▶ **PROBLEM DETAILS**: Retype, exactly as they appear below, the lines between the line holding "How do I perform: Split" and the line holding "Task: Click the Qté quantity input field", both ends included.

(SOURCE INFORMATION)

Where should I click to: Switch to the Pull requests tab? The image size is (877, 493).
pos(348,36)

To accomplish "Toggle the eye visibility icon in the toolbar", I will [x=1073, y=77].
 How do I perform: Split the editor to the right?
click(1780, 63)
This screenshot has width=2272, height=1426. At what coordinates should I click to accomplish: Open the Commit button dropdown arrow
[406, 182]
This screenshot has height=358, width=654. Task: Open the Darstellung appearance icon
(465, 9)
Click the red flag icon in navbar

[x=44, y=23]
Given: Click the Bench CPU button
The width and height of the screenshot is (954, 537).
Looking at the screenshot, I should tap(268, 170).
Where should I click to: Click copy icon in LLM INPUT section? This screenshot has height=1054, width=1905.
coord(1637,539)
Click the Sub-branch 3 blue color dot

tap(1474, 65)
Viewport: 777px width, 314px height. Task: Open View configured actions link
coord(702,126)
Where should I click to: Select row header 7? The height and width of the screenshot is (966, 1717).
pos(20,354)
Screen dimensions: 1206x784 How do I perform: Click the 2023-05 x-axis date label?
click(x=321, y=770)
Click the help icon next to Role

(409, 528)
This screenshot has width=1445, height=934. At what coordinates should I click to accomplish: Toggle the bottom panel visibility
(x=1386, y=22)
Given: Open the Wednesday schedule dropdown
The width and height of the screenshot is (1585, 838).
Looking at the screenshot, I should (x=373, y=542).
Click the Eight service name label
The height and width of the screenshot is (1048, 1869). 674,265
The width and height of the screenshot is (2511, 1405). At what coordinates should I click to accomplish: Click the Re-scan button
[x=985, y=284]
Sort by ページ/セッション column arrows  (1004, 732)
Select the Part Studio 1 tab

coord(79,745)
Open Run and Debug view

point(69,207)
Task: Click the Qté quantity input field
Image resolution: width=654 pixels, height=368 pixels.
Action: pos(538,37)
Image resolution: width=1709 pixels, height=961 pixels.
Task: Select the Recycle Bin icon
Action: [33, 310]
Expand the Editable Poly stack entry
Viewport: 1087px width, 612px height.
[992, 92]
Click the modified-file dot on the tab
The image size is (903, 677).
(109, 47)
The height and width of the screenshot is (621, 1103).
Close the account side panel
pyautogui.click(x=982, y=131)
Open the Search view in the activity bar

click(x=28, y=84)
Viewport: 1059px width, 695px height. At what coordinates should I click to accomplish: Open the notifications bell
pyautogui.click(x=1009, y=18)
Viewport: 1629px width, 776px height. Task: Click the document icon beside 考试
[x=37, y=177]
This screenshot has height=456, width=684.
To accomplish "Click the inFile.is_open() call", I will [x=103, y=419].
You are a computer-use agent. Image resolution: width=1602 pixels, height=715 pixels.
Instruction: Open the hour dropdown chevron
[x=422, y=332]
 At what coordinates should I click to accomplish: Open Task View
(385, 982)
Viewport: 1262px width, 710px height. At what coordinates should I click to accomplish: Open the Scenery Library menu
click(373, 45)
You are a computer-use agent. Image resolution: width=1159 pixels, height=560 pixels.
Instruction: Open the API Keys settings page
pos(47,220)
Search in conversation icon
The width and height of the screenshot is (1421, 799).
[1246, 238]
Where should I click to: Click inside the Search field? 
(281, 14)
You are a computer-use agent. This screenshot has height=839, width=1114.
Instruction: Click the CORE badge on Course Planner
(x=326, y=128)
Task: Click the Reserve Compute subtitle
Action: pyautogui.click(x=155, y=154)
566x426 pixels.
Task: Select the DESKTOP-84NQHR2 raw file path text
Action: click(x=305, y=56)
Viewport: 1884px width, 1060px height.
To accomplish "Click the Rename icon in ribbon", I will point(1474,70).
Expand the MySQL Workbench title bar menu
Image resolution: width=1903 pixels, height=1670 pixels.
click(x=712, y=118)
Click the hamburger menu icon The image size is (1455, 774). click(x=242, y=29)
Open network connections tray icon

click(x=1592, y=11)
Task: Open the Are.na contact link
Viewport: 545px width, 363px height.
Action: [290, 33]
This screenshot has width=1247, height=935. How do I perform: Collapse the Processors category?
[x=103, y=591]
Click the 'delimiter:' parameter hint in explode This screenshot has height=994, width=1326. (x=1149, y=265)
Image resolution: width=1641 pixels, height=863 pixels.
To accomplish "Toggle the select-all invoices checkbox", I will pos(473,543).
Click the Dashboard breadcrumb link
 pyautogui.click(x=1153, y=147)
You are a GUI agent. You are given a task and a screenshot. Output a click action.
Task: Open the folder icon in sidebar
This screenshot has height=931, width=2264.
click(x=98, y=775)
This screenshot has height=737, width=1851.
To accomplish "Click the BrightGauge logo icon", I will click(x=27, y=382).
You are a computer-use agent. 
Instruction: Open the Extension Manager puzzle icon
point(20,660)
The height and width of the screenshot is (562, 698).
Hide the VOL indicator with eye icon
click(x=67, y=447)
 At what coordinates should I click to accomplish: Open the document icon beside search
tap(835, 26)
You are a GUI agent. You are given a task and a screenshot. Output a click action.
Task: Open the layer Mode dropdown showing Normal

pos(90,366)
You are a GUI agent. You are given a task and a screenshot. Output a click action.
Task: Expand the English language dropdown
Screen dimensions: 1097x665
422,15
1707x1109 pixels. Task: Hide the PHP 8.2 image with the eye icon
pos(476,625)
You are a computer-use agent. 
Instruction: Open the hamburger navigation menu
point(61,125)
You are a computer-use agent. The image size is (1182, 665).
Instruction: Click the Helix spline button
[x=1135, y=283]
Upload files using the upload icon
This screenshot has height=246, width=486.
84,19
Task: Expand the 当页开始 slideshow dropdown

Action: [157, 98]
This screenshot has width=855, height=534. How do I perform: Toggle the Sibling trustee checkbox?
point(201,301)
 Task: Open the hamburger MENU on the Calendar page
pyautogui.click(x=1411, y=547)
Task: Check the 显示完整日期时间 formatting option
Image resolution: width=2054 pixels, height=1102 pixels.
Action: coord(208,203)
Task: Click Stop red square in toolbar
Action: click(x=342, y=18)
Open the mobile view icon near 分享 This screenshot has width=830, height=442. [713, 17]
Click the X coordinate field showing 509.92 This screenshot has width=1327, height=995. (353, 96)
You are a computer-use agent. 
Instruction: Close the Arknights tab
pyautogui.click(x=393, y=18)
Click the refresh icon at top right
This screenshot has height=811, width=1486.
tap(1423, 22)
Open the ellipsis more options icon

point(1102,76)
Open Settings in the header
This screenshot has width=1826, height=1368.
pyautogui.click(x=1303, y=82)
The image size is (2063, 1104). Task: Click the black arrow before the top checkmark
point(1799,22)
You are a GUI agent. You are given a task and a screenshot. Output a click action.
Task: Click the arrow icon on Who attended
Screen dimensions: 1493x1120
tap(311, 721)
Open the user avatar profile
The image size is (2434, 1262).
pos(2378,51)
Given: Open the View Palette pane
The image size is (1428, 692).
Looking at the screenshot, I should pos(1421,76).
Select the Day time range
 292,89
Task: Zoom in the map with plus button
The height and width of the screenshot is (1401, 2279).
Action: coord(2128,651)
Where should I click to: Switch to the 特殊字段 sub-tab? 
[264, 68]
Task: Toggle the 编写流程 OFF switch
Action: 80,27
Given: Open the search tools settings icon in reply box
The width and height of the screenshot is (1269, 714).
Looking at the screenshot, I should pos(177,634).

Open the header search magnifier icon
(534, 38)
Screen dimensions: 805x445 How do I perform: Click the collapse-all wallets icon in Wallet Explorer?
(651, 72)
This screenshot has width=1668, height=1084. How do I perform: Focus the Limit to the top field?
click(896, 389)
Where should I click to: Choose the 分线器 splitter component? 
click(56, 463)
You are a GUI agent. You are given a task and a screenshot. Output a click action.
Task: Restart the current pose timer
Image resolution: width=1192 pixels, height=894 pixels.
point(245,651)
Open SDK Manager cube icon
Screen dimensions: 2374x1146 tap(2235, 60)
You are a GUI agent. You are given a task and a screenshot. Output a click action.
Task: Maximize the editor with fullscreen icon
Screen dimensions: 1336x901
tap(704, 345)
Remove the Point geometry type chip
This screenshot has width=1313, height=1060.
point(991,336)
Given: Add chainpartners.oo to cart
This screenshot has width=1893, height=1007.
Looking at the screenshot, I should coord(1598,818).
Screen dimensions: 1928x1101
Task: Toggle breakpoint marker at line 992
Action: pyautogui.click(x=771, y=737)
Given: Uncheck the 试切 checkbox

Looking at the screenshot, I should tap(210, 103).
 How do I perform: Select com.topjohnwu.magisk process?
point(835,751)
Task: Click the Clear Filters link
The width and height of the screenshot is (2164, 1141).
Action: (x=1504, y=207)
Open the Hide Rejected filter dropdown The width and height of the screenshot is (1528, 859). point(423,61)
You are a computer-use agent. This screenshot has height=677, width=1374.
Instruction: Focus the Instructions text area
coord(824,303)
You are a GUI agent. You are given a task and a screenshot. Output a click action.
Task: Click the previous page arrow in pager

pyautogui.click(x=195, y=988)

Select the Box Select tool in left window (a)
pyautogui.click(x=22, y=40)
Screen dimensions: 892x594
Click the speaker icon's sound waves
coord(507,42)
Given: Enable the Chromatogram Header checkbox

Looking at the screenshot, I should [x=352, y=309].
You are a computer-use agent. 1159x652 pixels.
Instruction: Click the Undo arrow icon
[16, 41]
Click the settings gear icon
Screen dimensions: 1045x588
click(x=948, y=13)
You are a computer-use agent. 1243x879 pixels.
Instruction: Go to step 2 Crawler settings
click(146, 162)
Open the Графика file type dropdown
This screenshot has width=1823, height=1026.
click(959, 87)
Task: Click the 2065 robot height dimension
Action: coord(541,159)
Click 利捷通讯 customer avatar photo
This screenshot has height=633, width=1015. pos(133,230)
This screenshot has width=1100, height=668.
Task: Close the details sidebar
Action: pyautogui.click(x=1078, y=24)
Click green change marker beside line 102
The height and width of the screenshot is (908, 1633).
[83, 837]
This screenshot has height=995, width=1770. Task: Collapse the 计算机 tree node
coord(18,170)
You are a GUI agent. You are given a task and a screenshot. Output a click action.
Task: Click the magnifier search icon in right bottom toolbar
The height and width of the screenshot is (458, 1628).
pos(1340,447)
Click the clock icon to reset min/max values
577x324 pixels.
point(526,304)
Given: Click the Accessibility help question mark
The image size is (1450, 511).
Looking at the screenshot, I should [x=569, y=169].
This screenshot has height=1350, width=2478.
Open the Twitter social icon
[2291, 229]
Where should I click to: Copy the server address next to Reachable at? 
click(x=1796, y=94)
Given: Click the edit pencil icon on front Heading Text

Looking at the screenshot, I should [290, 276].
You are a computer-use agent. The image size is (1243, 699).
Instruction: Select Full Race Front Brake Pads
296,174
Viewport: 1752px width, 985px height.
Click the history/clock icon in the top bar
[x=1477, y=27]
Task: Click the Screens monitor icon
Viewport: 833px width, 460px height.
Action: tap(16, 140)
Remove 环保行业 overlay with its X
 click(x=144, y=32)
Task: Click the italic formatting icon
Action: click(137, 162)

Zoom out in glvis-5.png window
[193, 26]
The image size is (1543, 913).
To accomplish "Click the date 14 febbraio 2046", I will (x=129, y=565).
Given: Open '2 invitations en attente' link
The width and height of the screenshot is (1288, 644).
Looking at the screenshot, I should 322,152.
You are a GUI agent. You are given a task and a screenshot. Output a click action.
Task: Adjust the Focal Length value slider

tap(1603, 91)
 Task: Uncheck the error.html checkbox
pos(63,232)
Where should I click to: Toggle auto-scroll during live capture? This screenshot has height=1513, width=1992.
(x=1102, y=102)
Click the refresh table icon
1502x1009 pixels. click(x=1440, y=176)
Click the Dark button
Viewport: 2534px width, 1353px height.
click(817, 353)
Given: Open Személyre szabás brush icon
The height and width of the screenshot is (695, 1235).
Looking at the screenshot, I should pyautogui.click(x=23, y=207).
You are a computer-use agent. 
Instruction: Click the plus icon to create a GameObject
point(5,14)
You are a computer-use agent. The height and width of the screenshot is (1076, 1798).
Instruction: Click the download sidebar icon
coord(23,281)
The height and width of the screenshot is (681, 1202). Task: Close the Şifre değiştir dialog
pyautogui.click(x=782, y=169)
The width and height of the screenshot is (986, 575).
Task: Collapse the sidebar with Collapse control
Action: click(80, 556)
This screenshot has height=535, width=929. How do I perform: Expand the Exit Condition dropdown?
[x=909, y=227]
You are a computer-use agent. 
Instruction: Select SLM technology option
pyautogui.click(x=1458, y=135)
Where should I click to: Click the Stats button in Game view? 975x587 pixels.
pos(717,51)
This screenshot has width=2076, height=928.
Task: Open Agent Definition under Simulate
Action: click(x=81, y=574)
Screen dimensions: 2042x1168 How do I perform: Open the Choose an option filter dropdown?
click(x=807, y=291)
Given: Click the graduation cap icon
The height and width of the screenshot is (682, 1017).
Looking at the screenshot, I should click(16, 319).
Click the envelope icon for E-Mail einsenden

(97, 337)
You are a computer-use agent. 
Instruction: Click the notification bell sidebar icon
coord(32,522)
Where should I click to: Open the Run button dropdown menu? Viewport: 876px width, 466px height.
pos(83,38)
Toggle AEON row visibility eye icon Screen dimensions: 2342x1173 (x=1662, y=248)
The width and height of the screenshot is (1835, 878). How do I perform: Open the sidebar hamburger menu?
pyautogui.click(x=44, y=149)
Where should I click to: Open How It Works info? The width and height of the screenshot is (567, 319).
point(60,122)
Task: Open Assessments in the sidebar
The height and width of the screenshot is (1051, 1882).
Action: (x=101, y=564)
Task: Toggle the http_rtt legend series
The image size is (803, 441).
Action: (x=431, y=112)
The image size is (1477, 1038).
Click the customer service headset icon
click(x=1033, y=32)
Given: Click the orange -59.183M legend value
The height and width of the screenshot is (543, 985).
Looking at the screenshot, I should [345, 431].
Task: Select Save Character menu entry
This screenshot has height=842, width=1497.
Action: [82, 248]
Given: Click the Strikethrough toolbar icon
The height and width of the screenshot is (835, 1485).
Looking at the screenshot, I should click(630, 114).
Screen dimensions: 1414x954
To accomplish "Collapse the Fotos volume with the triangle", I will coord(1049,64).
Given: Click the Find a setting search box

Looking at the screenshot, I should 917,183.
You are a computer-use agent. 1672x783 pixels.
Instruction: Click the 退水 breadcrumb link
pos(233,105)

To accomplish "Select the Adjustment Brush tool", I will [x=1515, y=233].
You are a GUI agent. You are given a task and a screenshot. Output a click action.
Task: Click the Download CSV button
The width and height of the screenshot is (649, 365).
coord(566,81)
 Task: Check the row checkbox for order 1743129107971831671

(End SOURCE INFORMATION)

▶ **ANSWER SPACE**:
 How do I perform: Split the editor to the right?
click(1780, 63)
This screenshot has width=2272, height=1426. At what coordinates should I click to accomplish: Open the Commit button dropdown arrow
[406, 182]
This screenshot has height=358, width=654. Task: Open the Darstellung appearance icon
(465, 9)
Click the red flag icon in navbar

[x=44, y=23]
Given: Click the Bench CPU button
The width and height of the screenshot is (954, 537).
Looking at the screenshot, I should tap(268, 170).
Where should I click to: Click copy icon in LLM INPUT section? This screenshot has height=1054, width=1905.
coord(1637,539)
Click the Sub-branch 3 blue color dot

tap(1474, 65)
Viewport: 777px width, 314px height. Task: Open View configured actions link
coord(702,126)
Where should I click to: Select row header 7? The height and width of the screenshot is (966, 1717).
pos(20,354)
Screen dimensions: 1206x784 How do I perform: Click the 2023-05 x-axis date label?
click(x=321, y=770)
Click the help icon next to Role

(409, 528)
This screenshot has width=1445, height=934. At what coordinates should I click to accomplish: Toggle the bottom panel visibility
(x=1386, y=22)
Given: Open the Wednesday schedule dropdown
The width and height of the screenshot is (1585, 838).
Looking at the screenshot, I should (x=373, y=542).
Click the Eight service name label
The height and width of the screenshot is (1048, 1869). 674,265
The width and height of the screenshot is (2511, 1405). At what coordinates should I click to accomplish: Click the Re-scan button
[x=985, y=284]
Sort by ページ/セッション column arrows  (1004, 732)
Select the Part Studio 1 tab

coord(79,745)
Open Run and Debug view

point(69,207)
Task: Click the Qté quantity input field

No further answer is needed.